Directions for this task —
In the material below, find the line that contains "For every named" and the line that contains "Rechercher : (48, 37)", then write out exactly those two lines and everything between them.

Material shown —
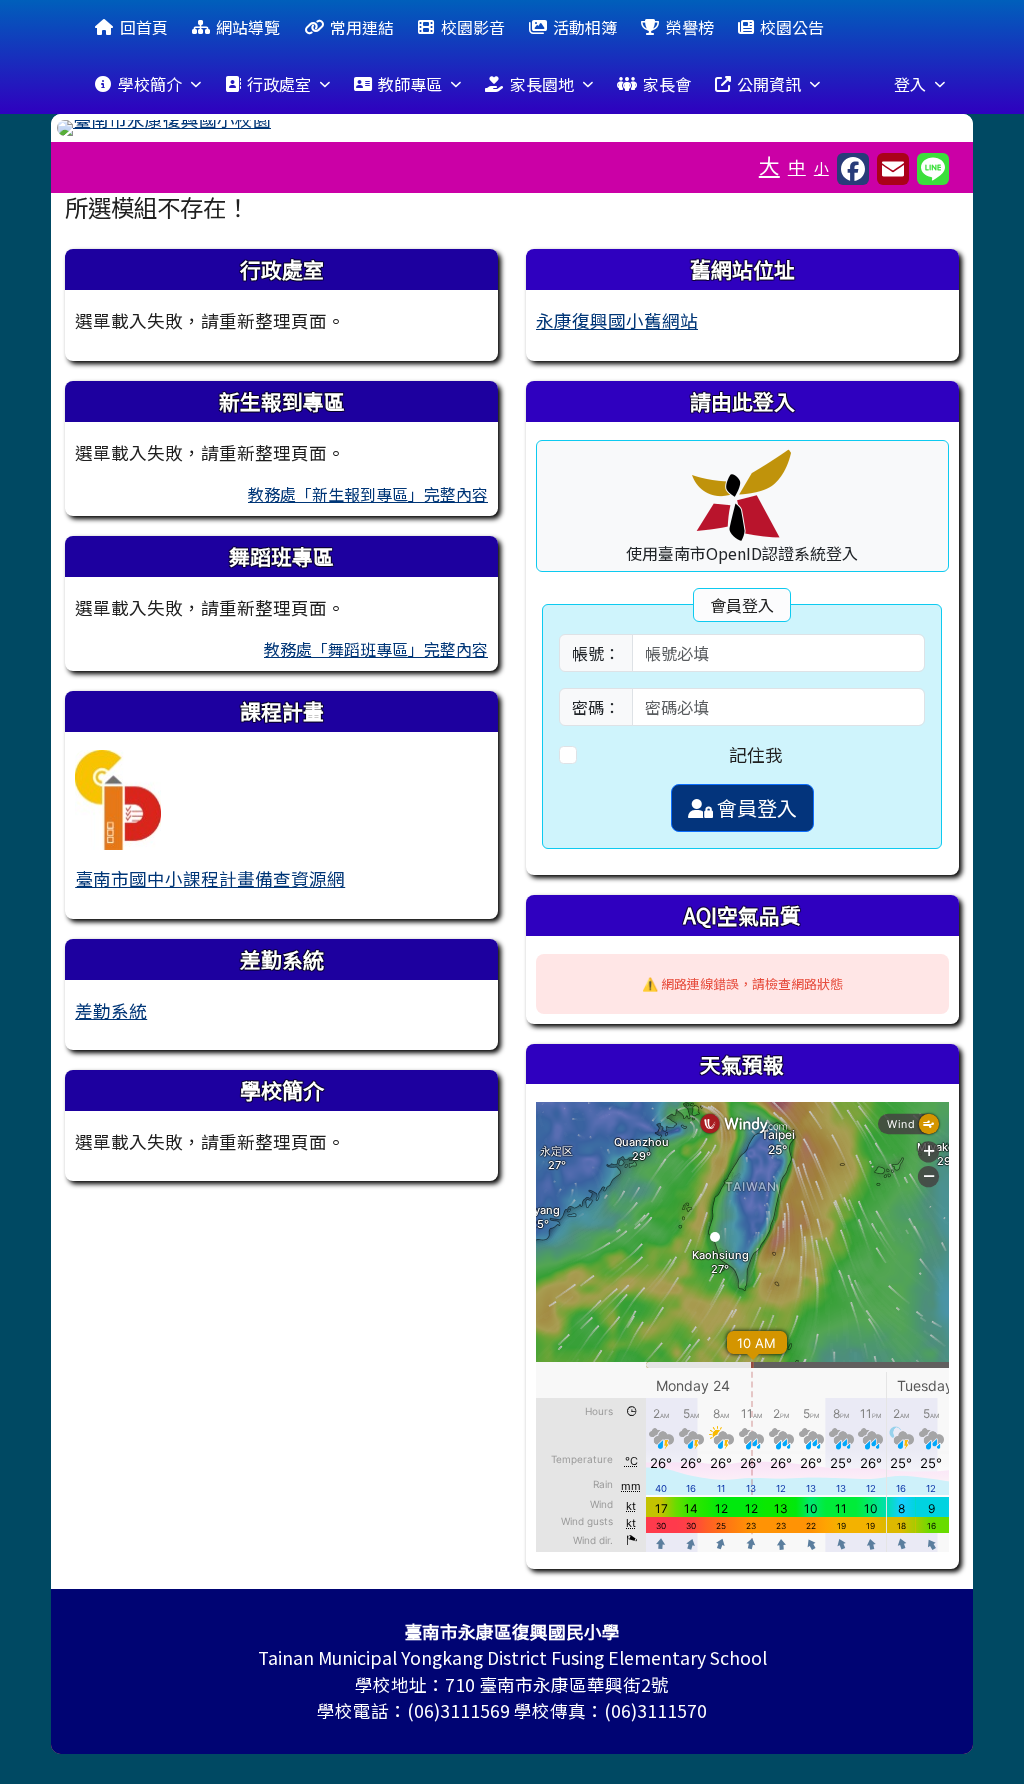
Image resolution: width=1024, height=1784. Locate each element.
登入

==

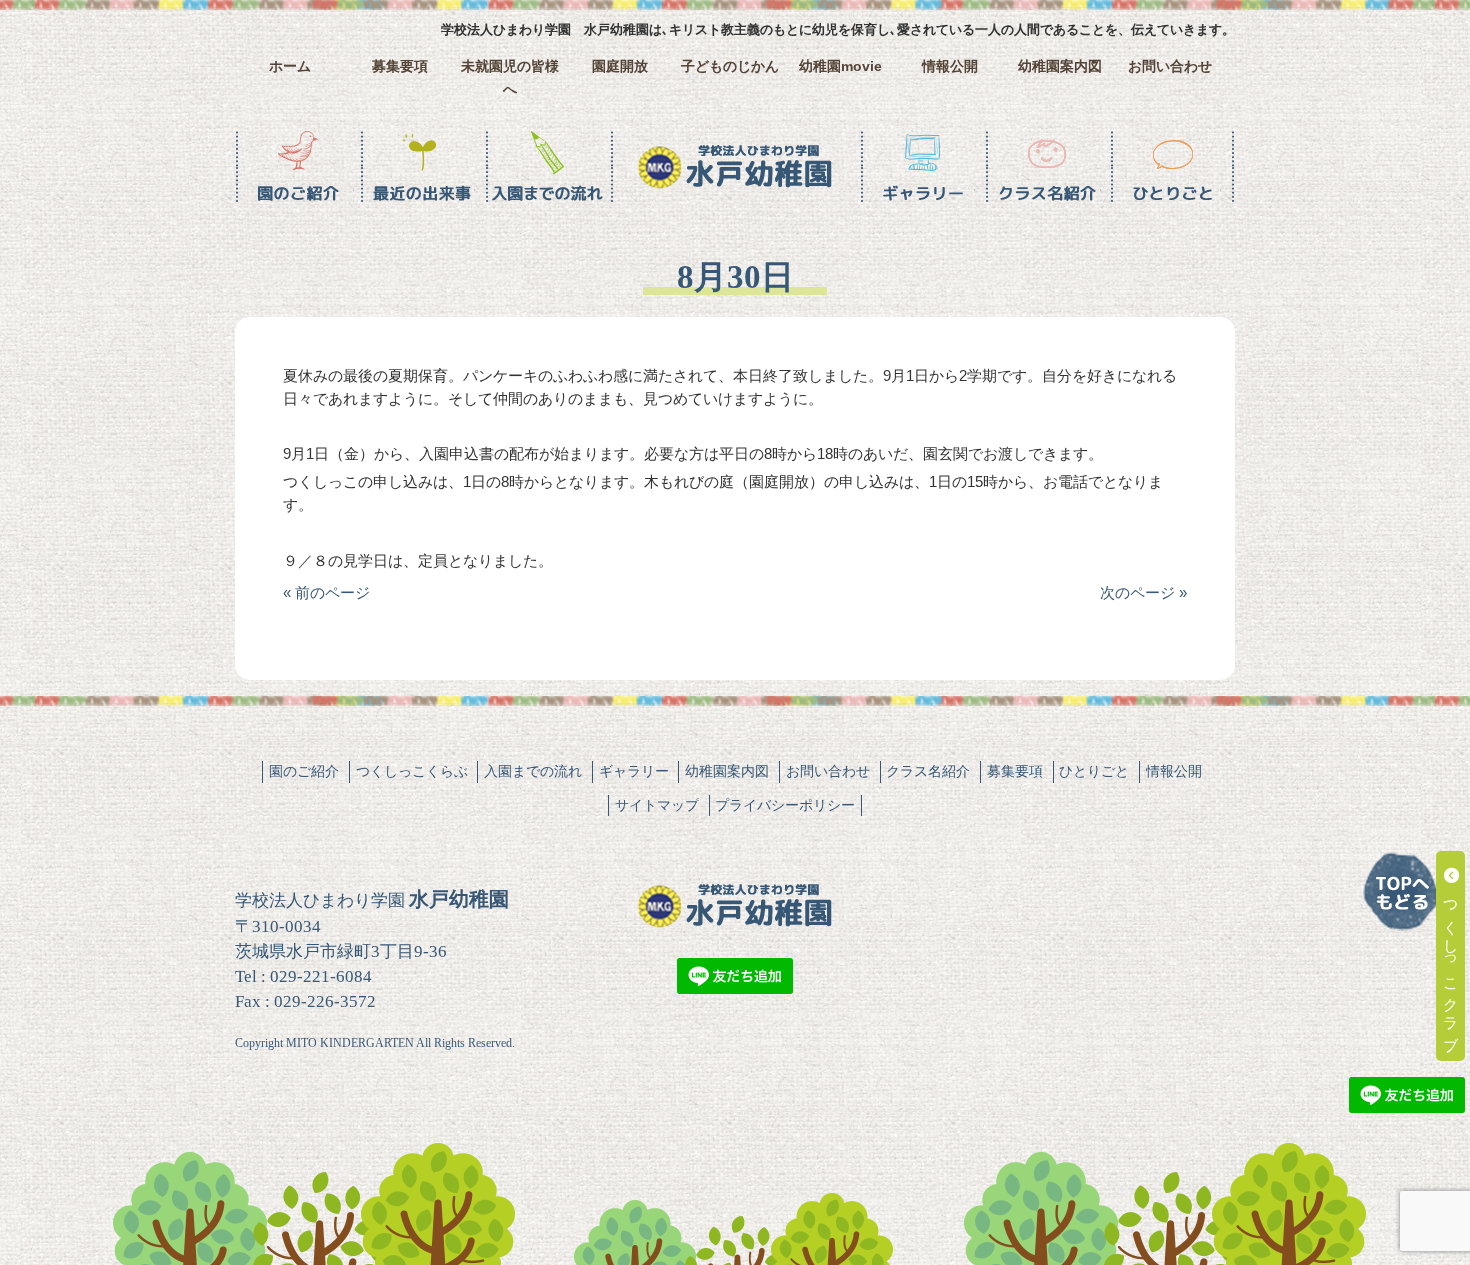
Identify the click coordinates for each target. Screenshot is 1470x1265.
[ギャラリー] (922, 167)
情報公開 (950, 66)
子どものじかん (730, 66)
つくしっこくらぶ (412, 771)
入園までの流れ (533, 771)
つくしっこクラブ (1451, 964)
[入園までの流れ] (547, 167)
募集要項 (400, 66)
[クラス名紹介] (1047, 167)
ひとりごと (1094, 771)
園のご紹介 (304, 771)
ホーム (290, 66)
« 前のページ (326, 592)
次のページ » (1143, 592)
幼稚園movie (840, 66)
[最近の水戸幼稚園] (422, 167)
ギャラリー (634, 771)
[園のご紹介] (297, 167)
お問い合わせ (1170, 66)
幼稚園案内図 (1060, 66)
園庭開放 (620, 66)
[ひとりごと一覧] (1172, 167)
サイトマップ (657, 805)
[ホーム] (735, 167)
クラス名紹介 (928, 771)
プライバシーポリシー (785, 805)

...

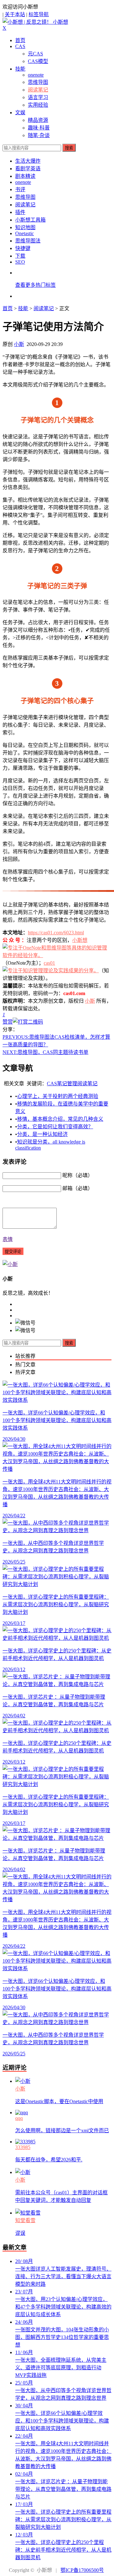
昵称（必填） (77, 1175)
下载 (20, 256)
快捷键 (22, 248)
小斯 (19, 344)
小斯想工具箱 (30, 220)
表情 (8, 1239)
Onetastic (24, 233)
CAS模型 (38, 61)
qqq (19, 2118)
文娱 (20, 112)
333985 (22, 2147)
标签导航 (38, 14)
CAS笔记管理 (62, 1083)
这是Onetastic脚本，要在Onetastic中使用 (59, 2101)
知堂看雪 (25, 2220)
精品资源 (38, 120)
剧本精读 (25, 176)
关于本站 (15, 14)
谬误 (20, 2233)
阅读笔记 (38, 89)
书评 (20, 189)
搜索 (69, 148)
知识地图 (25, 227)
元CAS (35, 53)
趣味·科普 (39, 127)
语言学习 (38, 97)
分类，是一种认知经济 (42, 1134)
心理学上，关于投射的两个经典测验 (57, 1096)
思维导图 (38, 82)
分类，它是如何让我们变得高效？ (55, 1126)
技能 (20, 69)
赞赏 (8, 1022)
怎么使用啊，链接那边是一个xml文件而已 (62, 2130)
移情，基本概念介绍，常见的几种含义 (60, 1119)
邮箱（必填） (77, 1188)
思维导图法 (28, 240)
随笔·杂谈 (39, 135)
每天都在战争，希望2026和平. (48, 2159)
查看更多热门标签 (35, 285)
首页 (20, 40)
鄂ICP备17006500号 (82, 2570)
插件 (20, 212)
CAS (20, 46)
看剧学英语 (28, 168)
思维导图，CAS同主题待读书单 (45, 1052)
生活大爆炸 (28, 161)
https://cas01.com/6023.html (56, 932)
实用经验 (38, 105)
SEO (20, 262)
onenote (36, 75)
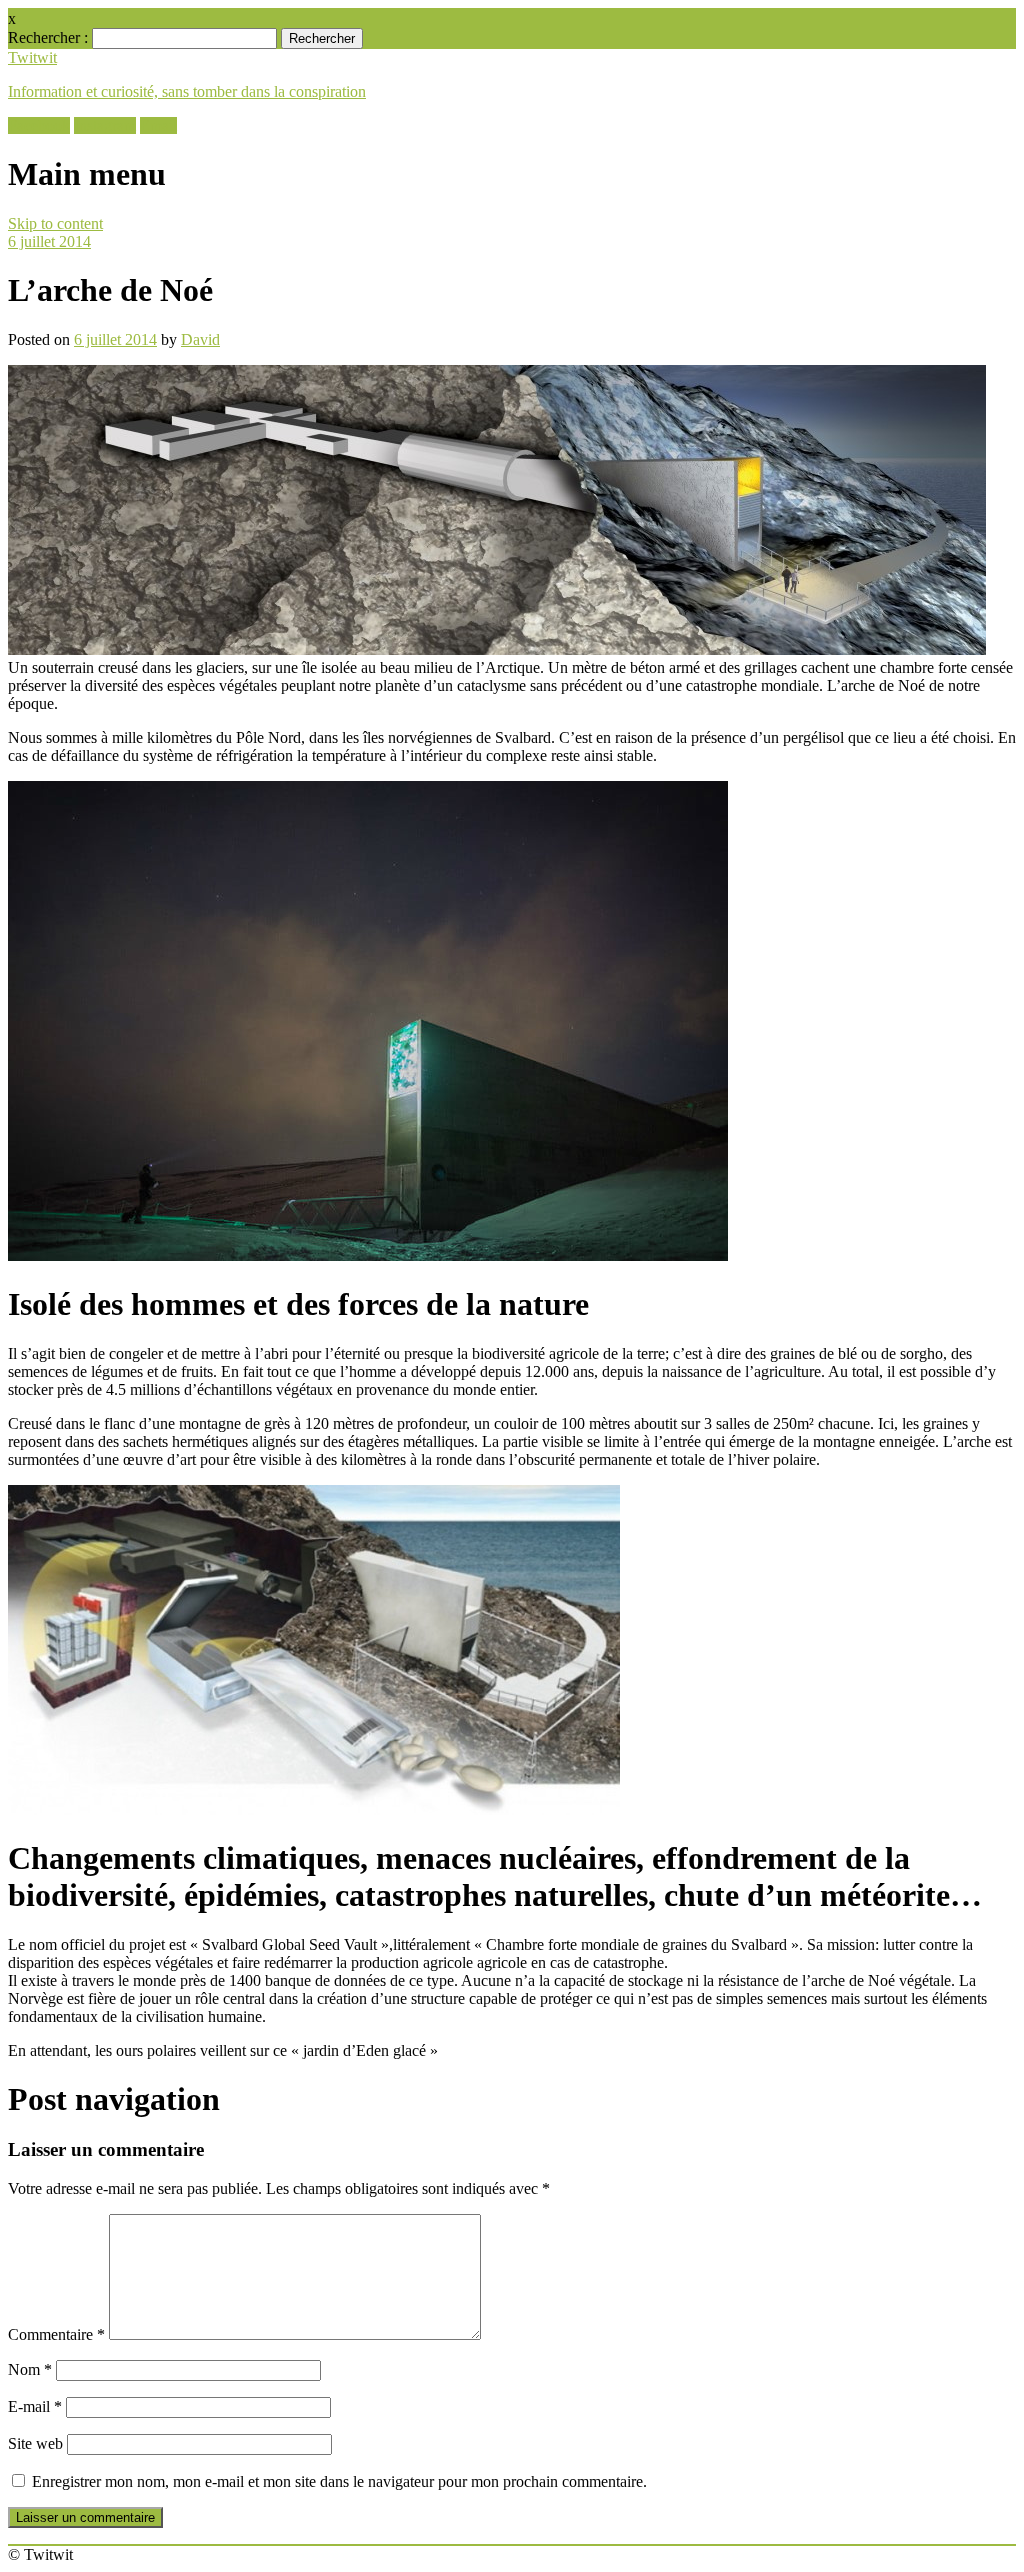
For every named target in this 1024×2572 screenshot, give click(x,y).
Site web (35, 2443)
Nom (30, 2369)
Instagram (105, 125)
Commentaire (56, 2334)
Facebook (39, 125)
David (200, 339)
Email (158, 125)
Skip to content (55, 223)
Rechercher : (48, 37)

Exercise result —
For every named target in this 1024×2572 screenshot, give click(x,y).
Site web (35, 2443)
Nom (30, 2369)
Instagram (105, 125)
Commentaire (56, 2334)
Facebook (39, 125)
David (200, 339)
Email (158, 125)
Skip to content (55, 223)
Rechercher : (48, 37)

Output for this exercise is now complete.